Have Data, Want Scale

Indefinitely

Exploring Ceph

Florian Haas, @hastexo

Every one of us has certain prized possessions. Something that, despite us all realizing that the truly important things in life are immaterial, we all have things that we are proud to own and that we would have trouble giving up. For most people, those are things like ...

... maybe a fancy car, and for me it happens to be ... Source: https://flic.kr/p/kbSGkT

... this road bicycle, and for many people it will be their house, or their stereo system, or maybe their best cooking knife. Strangely enough, though, we seem to be relatively indifferent to the things that are the truly important parts of said prized possessions. For example, for a car, the most important parts, the things that truly determine whether the car can be driven in the first place, and the things that can also use potentially fatal damage upon failure, are the tires.

And yet, people who like cars typically really don't show off their tires that much. Source: https://flic.kr/p/63pmXg

And for a house, the part that determines its stability and its use for shelter the most is arguably the foundation. However, people seem to be much more keen to show off their ... Source: https://flic.kr/p/83BQ5Z

... front porch or living room or their patio, rather than, say, the concrete in the foundation, or the rebar in that concrete. And unsurprisingly, IT is much the same way. What we're proud of, what we like to show off, are, say cool visualization libraries ... Source: https://flic.kr/p/79R15s

... or fancy mobile apps or social networks, or maybe ...

... fancy distributed systems solving the mysteries of the universe. Source: CERN, Belmiro Moreira

Storage systems, in contrast ... Source: https://flic.kr/p/6TT1b3

... well, people usually find them somewhat boring. Source: https://flic.kr/p/jWZBsL

Yet what's crucially important, what determines whether these systems are actually useful or whether they are meaningless shells, is data. And it's how we store that data that makes a huge difference to the success of those systems. Now in recent history, in the last 10-15 years perhaps, ... Source: https://flic.kr/p/6CtYcz

... we've been swept up in a revolution in all of IT,... Source: https://flic.kr/p/jSmB5

... and that revolution is called open source... Source: http://commons.wikimedia.org/wiki/File:Open_Source_Initiative_keyhole.svg

...or free software, depending on your personal conviction. But strangely... Source: http://en.wikipedia.org/wiki/File:Heckert_GNU_white.svg

... the storage industry had maintained a strange kind of immunity against that revolution. While vendors adopted Linux as a platform they would support, storage systems were still rife with vendor lock-in. Vendors would essentially sell you overpriced refrigerators, and if you so much as wanted to make one refrigerator talk to another, then the typical reaction from tech people and sales people alike would be that ... Source: https://flic.kr/p/6TT1b3

... they'd laugh at you. In fact, they'd even laugh at you if you wanted to kick out the... Source: https://flic.kr/p/etMgGc

... fibre channel switch vendor they preferred for one that you wanted. And then... Source: https://flic.kr/p/dtbmdi

... came Ceph. Ceph is a distributed storage system designed to provide block, file and object storage on a software-defined platform running on commodity hardware, providing automatic scale-out and high availability on a Petabyte scale using open replication protocols, all under a free software license. Now clearly, that's way too many ...

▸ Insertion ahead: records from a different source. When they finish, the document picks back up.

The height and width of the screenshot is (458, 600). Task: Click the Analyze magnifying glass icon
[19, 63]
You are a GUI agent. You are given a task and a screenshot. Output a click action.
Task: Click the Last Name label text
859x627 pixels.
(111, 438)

... buzzwords to be useful, so let's dissect what Ceph is about, where it came from, and how it's significant and useful. I can speak my mind freely here, because I run an independent company that -- while we do work with Ceph very frequently -- is not affiliated with any business entity that is related to Ceph. Now the original motivation behind Ceph -- back in 2005 -- was to provide a distributed filesystem, akin to the then-popular Lustre filesystem, but without its shortcomings. In short, it was meant to be ...

Lustre

- suck

= Ceph

... "Lustre without the suck".

It originally came out of a research project (and PhD thesis) at the University of California, Santa Cruz (UCSC). The doctoral candidate was Sage Weil; the research was partially funded by the US Department of Energy. Sage continues to serve as Ceph's lead developer to this day, even though Ceph has grown a massive developer community in the interim. At the core of Ceph ...

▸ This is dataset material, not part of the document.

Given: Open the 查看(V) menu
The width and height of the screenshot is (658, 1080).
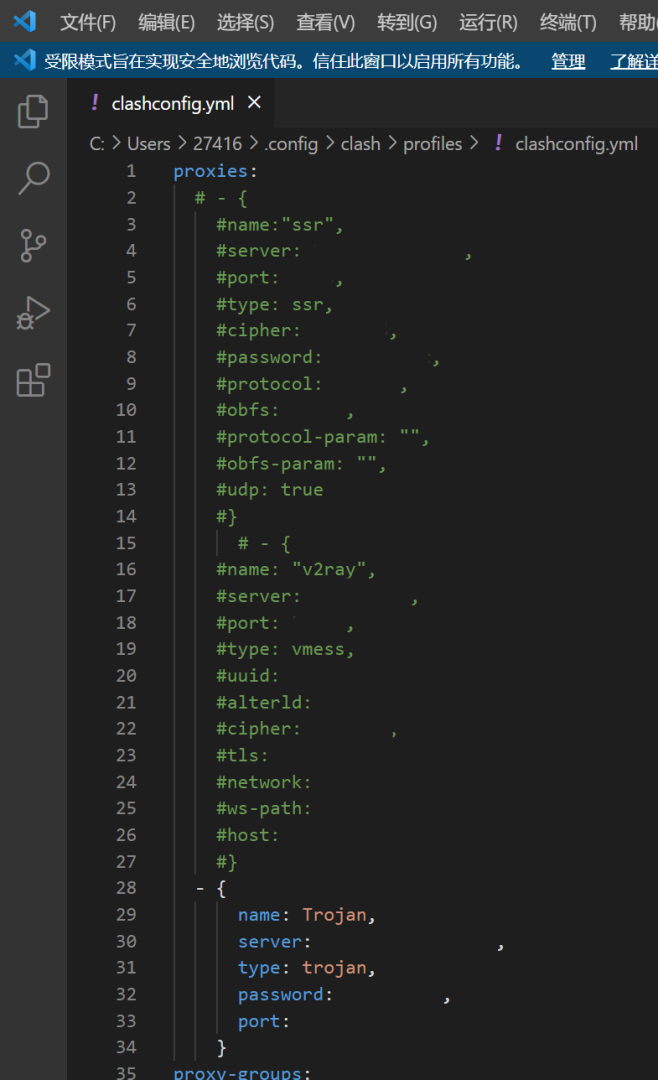Looking at the screenshot, I should [325, 22].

... lies the notion of a low-level object. And object is a chunk of data, of arbitrary size with an arbitrary number of key-value attributes attached to it. And collectively, that object store is known as...

Reliable

Autonomic

Distributed

Object

Store

RADOS

... RADOS.

Crucially, the operations that can be performed on any object in the object store are very simple: they boil down to GET, PUT and DELETE operations. Objects do not concern themselves with sector offsets (like block devices), nor with file metadata like permission bits or file ownership. Why? Because those interfaces complicate what Ceph is built to shine at:

Distribution

Replication

Distribution

Let's talk about distribution first. If you want to be able to scale a datastore to the tune of Petabytes or Exabytes, then vertical scalability (scale-up) is not an option, you will have to go with horizontal scalability (scale-out). However, if you distribute by storing where you wrote something in a central location, then every lookup for every read and write needs to go through that central location, which by definition becomes a single point of failure and a bottleneck. This, incidentally, is exactly the suck in Lustre that Ceph was designed to fix. So the only way to build this the right way is to devise an algorithm where the placement of any object is computed, rather than looked up, and that algorithm is then known to all components in the environment (servers and clients alike).

Controlled

Replication

Under

Scalable

Hashing

CRUSH

CRUSH is that algorithm, and it's at the heart of Ceph. Every Ceph client and server component is aware of CRUSH, and can computationally derive the location of any object in the system. This eliminates the need for a central lookup facility and opens the system for massive scalability.

Replication

CRUSH includes automatic, synchronous replication, where each object is stored in the cluster not once, but a configurable number of times, and where these replicas are distributed according to an operator defined policy, such that the system can, for example, keep copies of each object in separate failure domains. Now if you want to use Ceph, as an application developer,...

librados

libradospp

python-ceph

phprados

... Ceph provides a set of CRUSH-aware libraries, which can be used to interact with RADOS directly. This enables application developers to store data in a reliable, distributed, highly available object store without having to worry how exactly that data is stored. More importantly though, many of these applications have already been built, so you can use higher level abstractions on the client side.

RADOS

Block

Device

RBD

This is a block abstraction layer on top of the distributed object store.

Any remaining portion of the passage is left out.